▶ EXERCISE PROMPT: Only the lines below from the one that contains "Screen dimensions: 613x495" through the one that contains "This screenshot has height=390, width=895." should appear in your answer, exact and without pictures.

[Saved entries]
--------------------------------

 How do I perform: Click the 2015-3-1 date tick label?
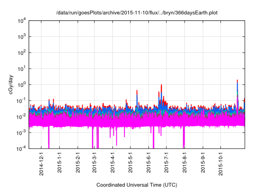click(95, 165)
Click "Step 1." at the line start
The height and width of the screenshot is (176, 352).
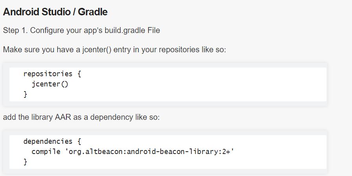(15, 30)
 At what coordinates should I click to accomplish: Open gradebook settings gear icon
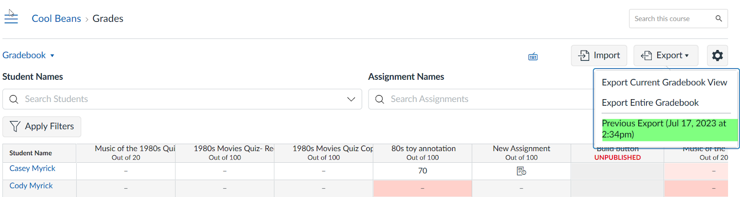717,56
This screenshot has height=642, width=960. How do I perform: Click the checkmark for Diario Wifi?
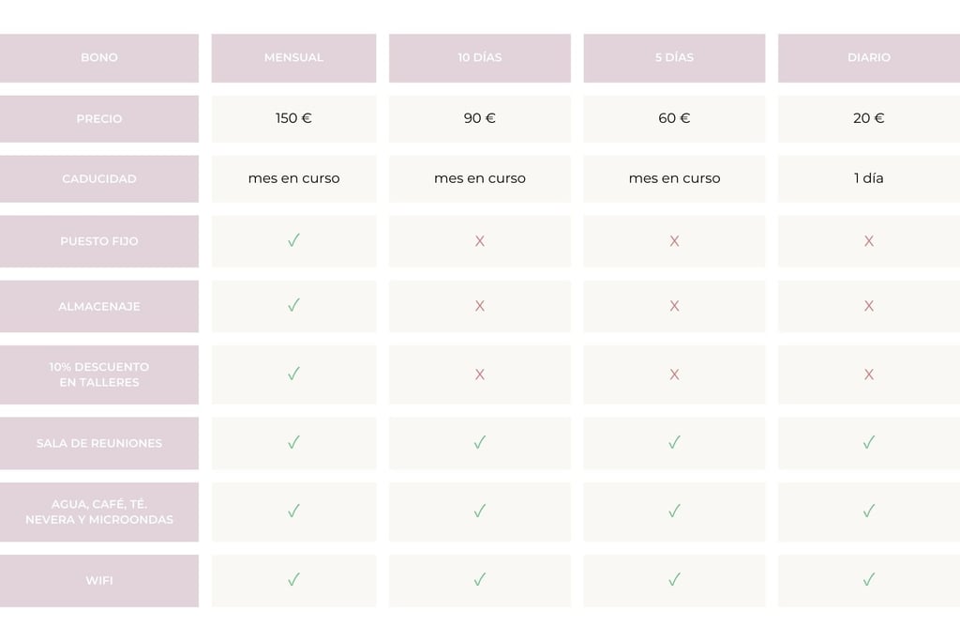[x=869, y=580]
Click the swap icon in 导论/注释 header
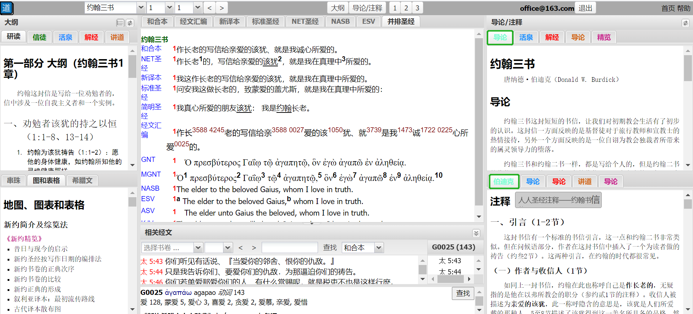The image size is (693, 314). (x=685, y=23)
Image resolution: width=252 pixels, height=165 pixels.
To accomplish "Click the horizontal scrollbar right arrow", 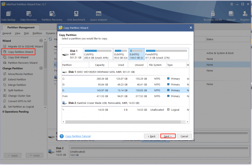I will (x=187, y=122).
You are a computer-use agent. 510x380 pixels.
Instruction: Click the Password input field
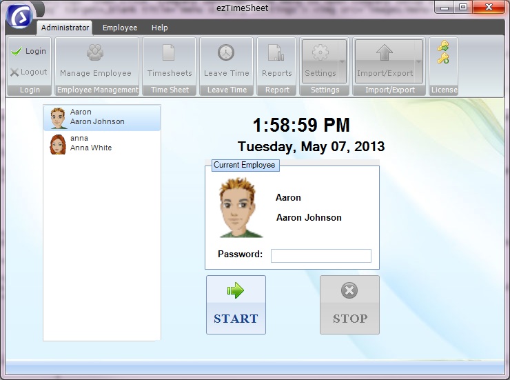(320, 256)
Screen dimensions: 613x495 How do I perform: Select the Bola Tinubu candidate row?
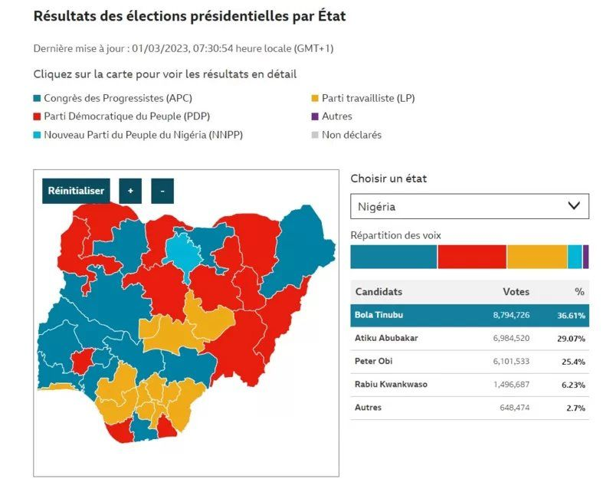point(469,315)
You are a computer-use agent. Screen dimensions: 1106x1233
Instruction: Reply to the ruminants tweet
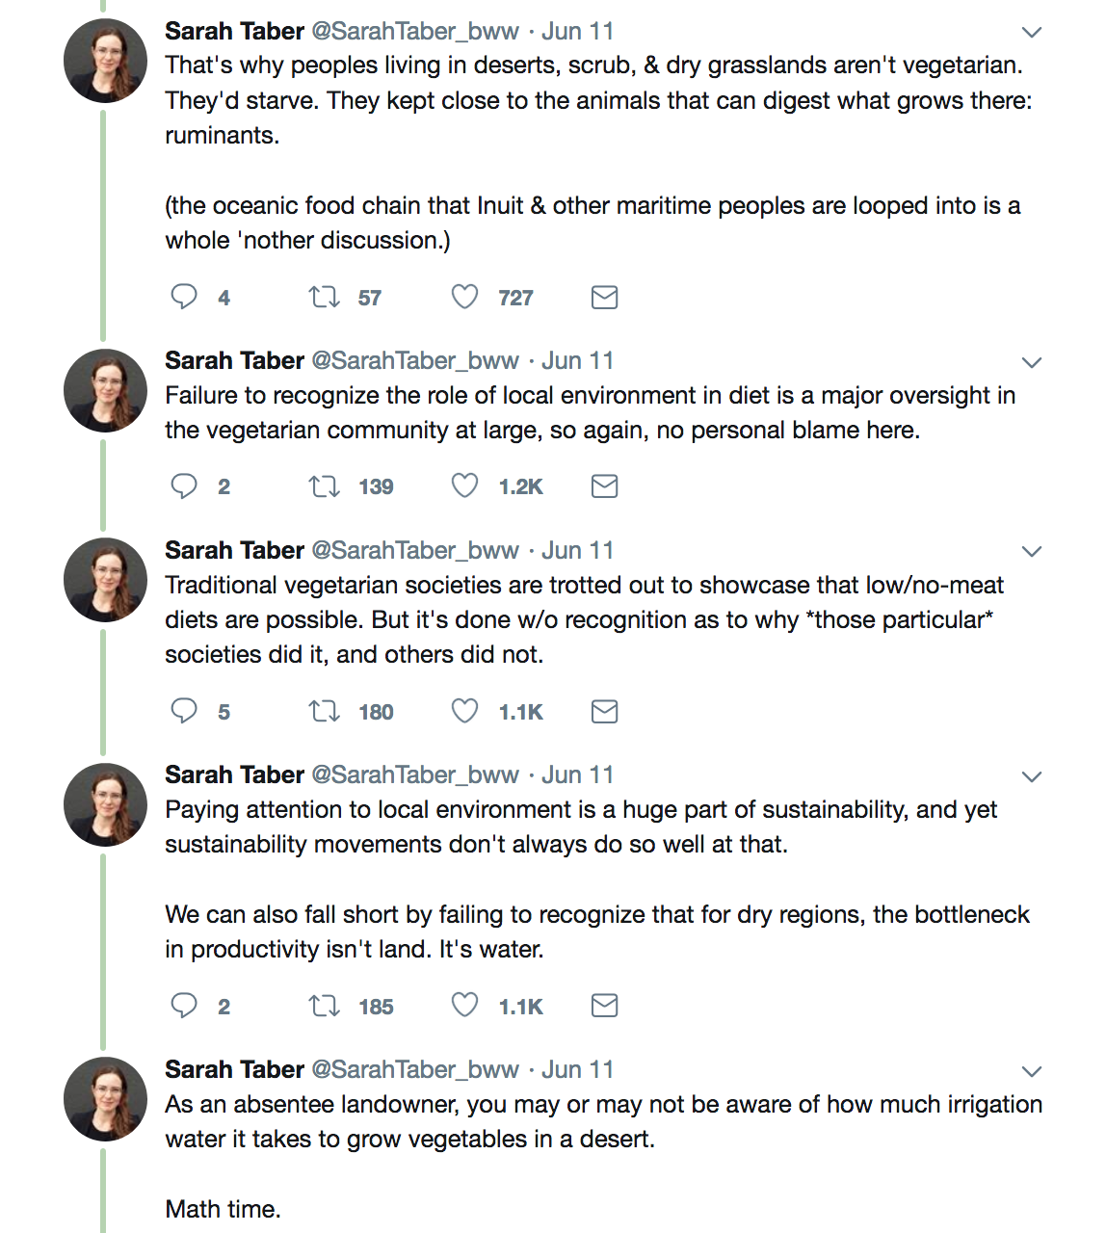(184, 297)
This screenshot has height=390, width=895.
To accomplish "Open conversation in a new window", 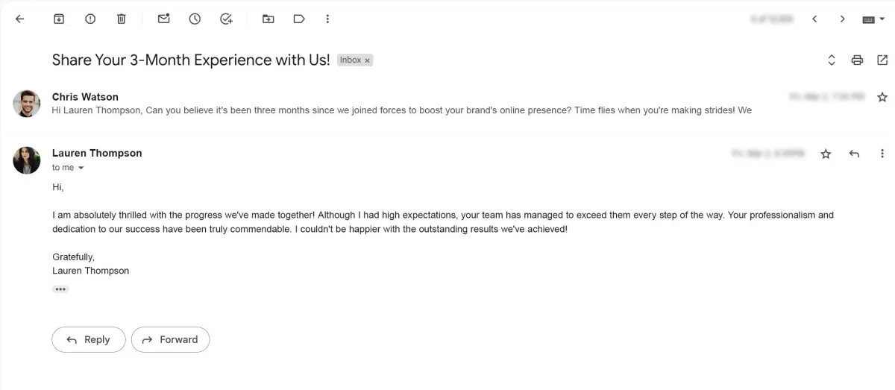I will point(882,60).
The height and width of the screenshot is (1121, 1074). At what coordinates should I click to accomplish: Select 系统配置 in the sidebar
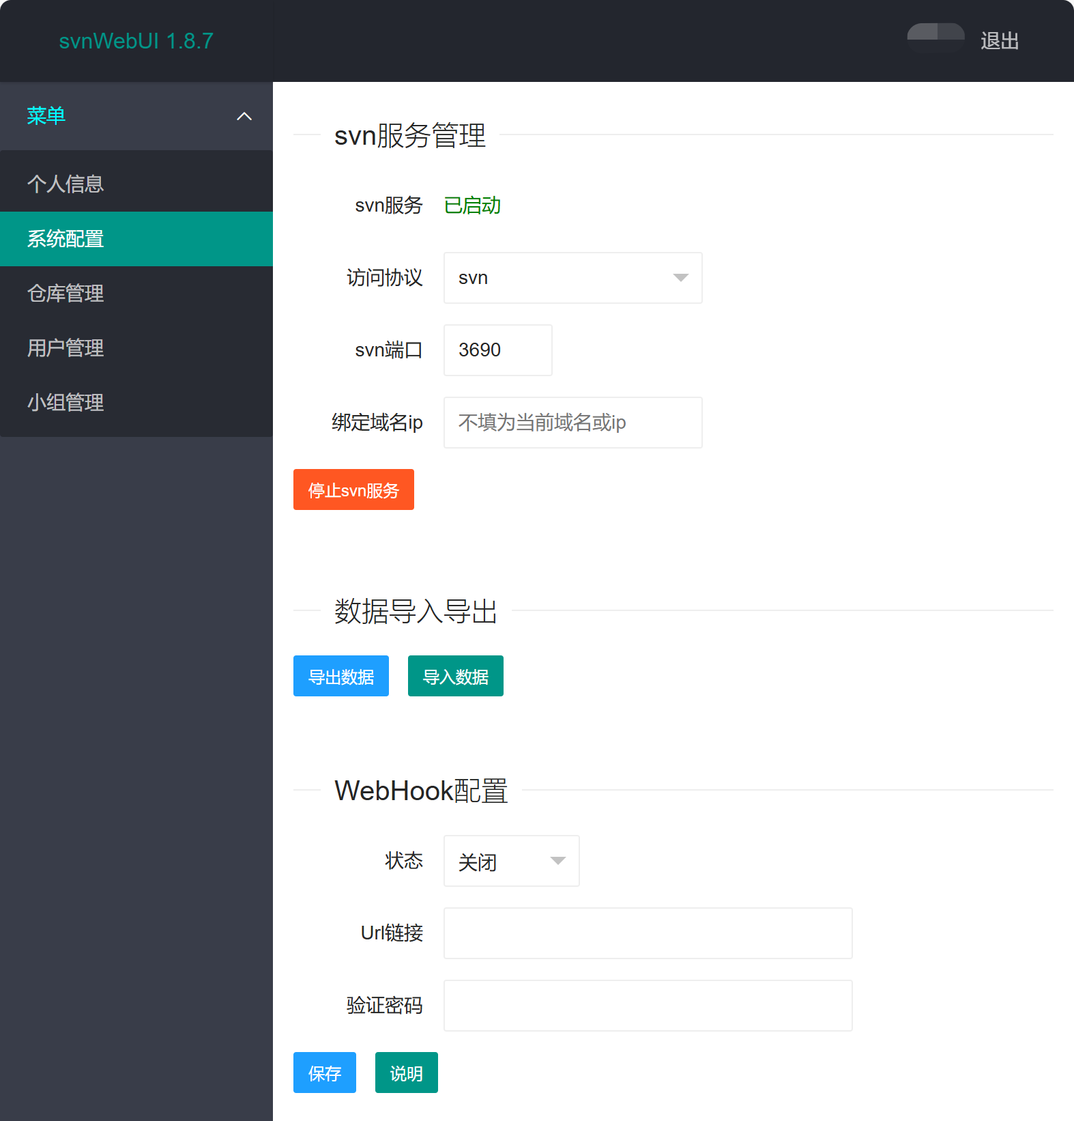pos(66,239)
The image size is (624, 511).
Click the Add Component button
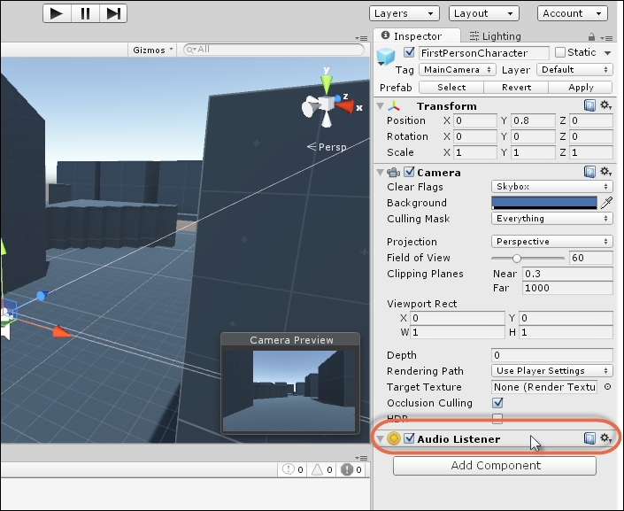(x=495, y=465)
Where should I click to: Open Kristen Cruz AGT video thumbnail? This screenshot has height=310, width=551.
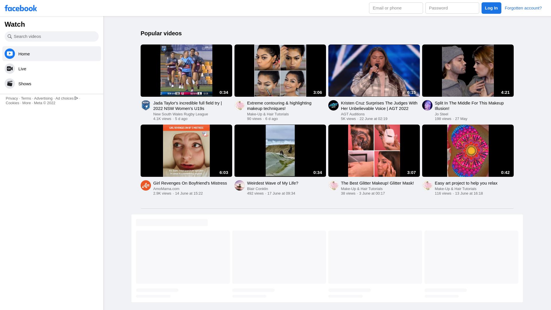(x=374, y=70)
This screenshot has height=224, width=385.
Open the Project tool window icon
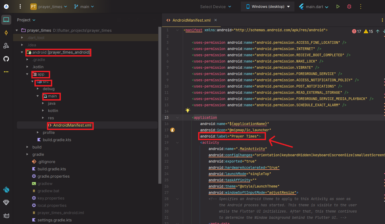pos(6,20)
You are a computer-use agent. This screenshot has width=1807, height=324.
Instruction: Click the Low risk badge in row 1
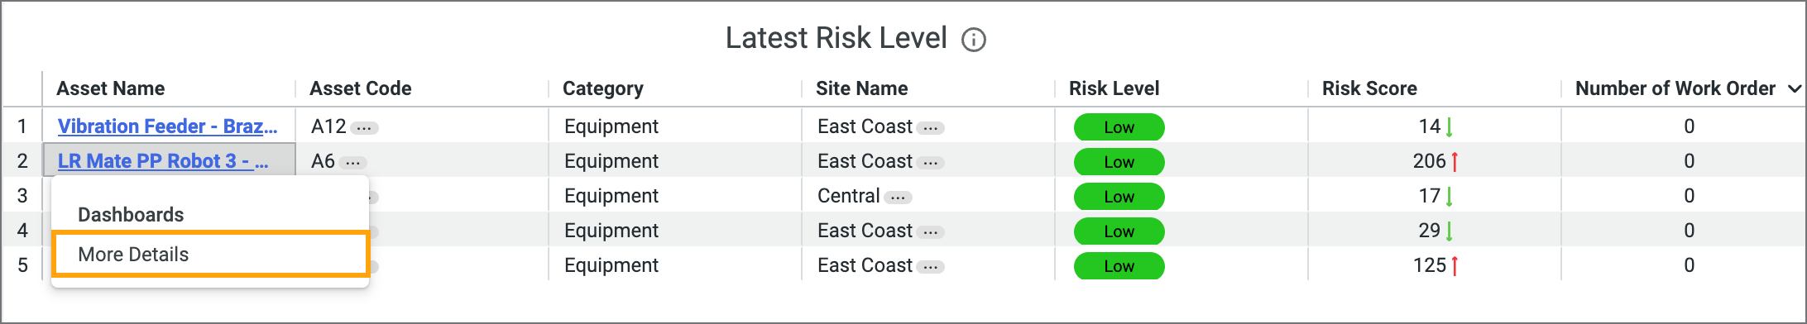[1119, 127]
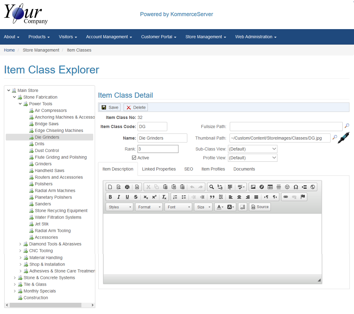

--------------------------------

▶ COMPLETED TASK:
Screen dimensions: 613x495 How do I perform: Select the Bola Tinubu candidate row?
point(469,315)
You are a computer-use agent. Screen dimensions: 1106x1233
Instruction: Reply to the ruminants tweet
(184, 297)
This screenshot has height=390, width=895.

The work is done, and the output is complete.